= Mary Mattatall =

Canadian curler

Mary Mattatall (born April 22, 1960, in Halifax, Nova Scotia) is a Canadian curler and coach from Dartmouth, Nova Scotia.

==Career==
===Juniors===
Mattatall won the 1979 Nova Scotia junior women's title with teammates Faith Tregunno, Susan McCurdy and Debbie Jennex.

===Mixed===
Mattatall has found the most success in her curling career representing Nova Scotia at the Canadian Mixed Curling Championship. She won the event twice, in 1995 and 1998, both times throwing third stones for skip Steve Ogden. She also placed second at the 1985 Canadian Mixed, throwing third for Dave Jones. She last played in the mixed at the 2014 Canadian Mixed Curling Championship playing third for Rob Harris, finishing in sixth place.

===Women's===
Mattatall won her first Nova Scotia Tournament of Hearts in 1989, playing third for Colleen Jones. At the 1989 Scott Tournament of Hearts, the Canadian national women's championship, the team would finish the round robin with a 7–4 record, and lost in a tiebreaker match. Mattatall returned to the national Tournament of Hearts in 1990 as an alternate for Heather Rankin, though she did not play in any games. The Jones rink would win the Nova Scotia Hearts in 1991 and would play at the 1991 Scott Tournament of Hearts, where they finished with a 5–6 record in 7th place. They won again in 1992 and finished with a 6–5 record (6th place) at the 1992 Scott Tournament of Hearts. Mattatall was invited to join the Jones rink as an alternate at the 1997 Scott Tournament of Hearts, the team finished with a 4–7 record, tied for 9th. Mattatall would play in one match.

Mattatall skipped a team at the 1997 Canadian Olympic Curling Trials, but finished in last place with a 2–7 record. Her new rink of Angie Bryant, Lisa MacLeod and Heather Hopkins won the 1998 Nova Scotia Tournament of Hearts. The team represented Nova Scotia at the 1998 Scott Tournament of Hearts. They would finish with a 4–7 record, good enough for 10th place.

Mattatall later joined the Kay Zinck team as third, winning another provincial title in 2005. The team would finish with a 5–6 record, in 8th place. Mattatall would be invited to be the alternate player for Nova Scotia (skipped by Jill Mouzar) at the 2007 Scotties Tournament of Hearts. She would play in two matches. The team finished in 10th.

In 2015, Mattatall would switch to skipping again, and at the age of 56, her seniors team of Margaret Cutcliffe, Jill Alcoe-Holland and Andrea Saulnier won a surprise victory at the 2017 Nova Scotia Scotties Tournament of Hearts, sending them to the 2017 Scotties Tournament of Hearts.
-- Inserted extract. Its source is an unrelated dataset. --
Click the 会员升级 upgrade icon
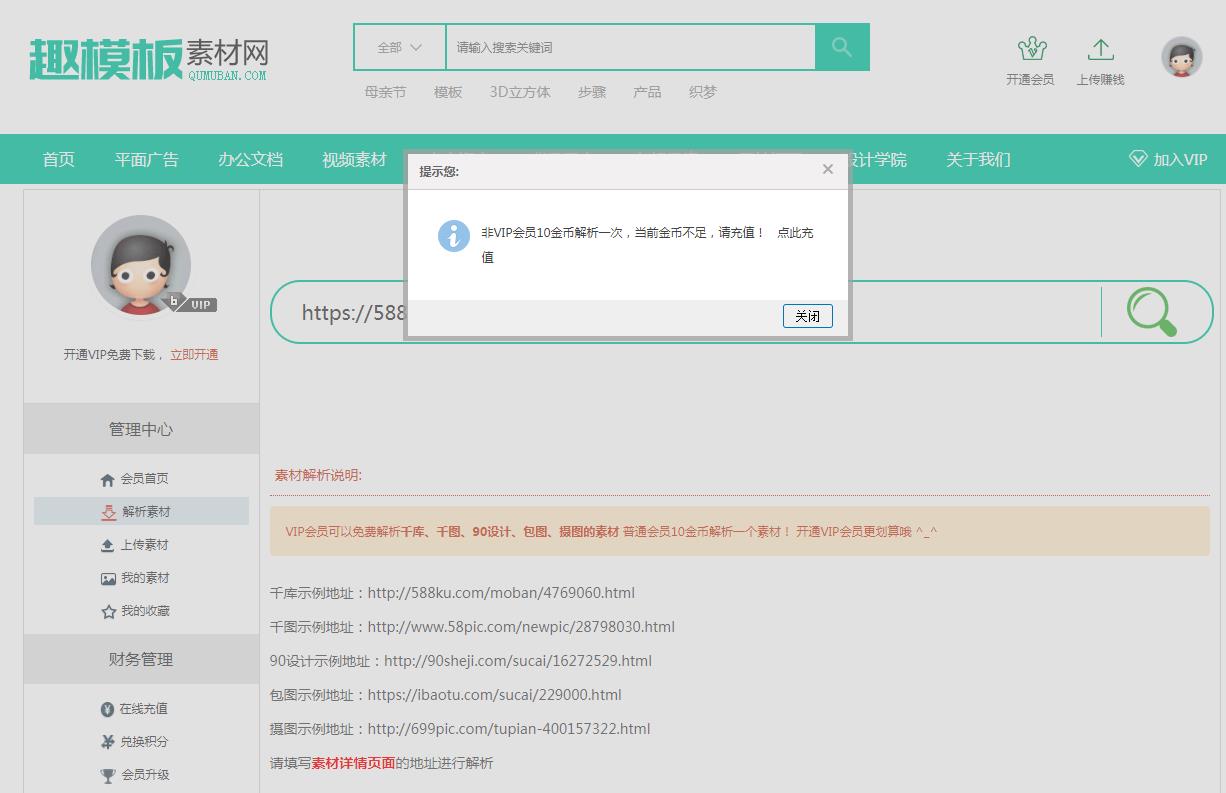Viewport: 1226px width, 793px height. (x=108, y=774)
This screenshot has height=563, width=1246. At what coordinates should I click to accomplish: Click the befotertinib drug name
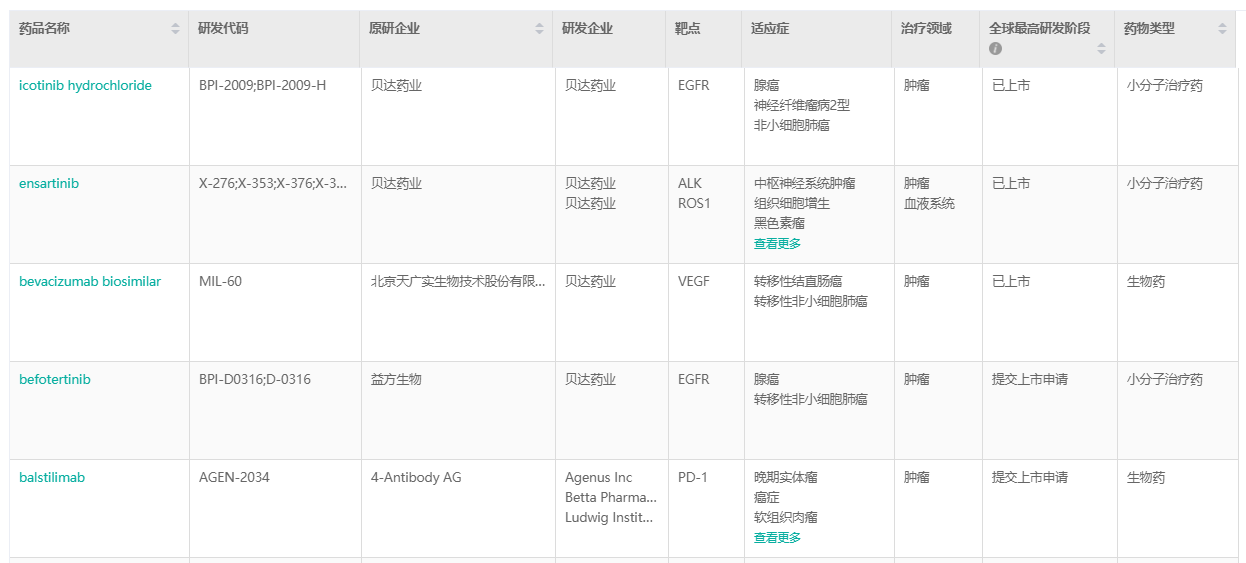click(55, 380)
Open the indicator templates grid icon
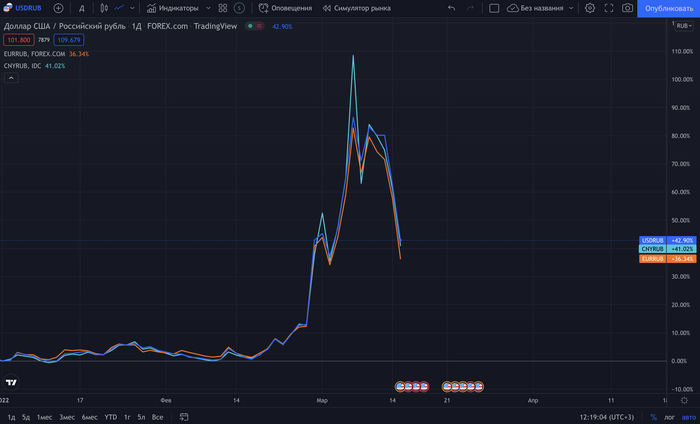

That same year, Mattatall and her team would win the provincial women's seniors title, and will represent Nova Scotia at the 2017 Canadian Senior Curling Championships.

On the World Curling Tour, Mattatall has won two tour events, the 2004 Sobeys Curling Classic (playing third for Zinck) and the 2015 Lady Monctonian Invitational Spiel.

===Coaching===
Mattatall has coached the Nova Scotia junior women's curling team skipped by Taylour Stevens since 2019. The team represented Canada at the World Junior Curling Championship 2023 in Fussen Germany.

==Personal life==
As of 2017, she worked as a manager with Public Services and Procurement Canada. She has since retired.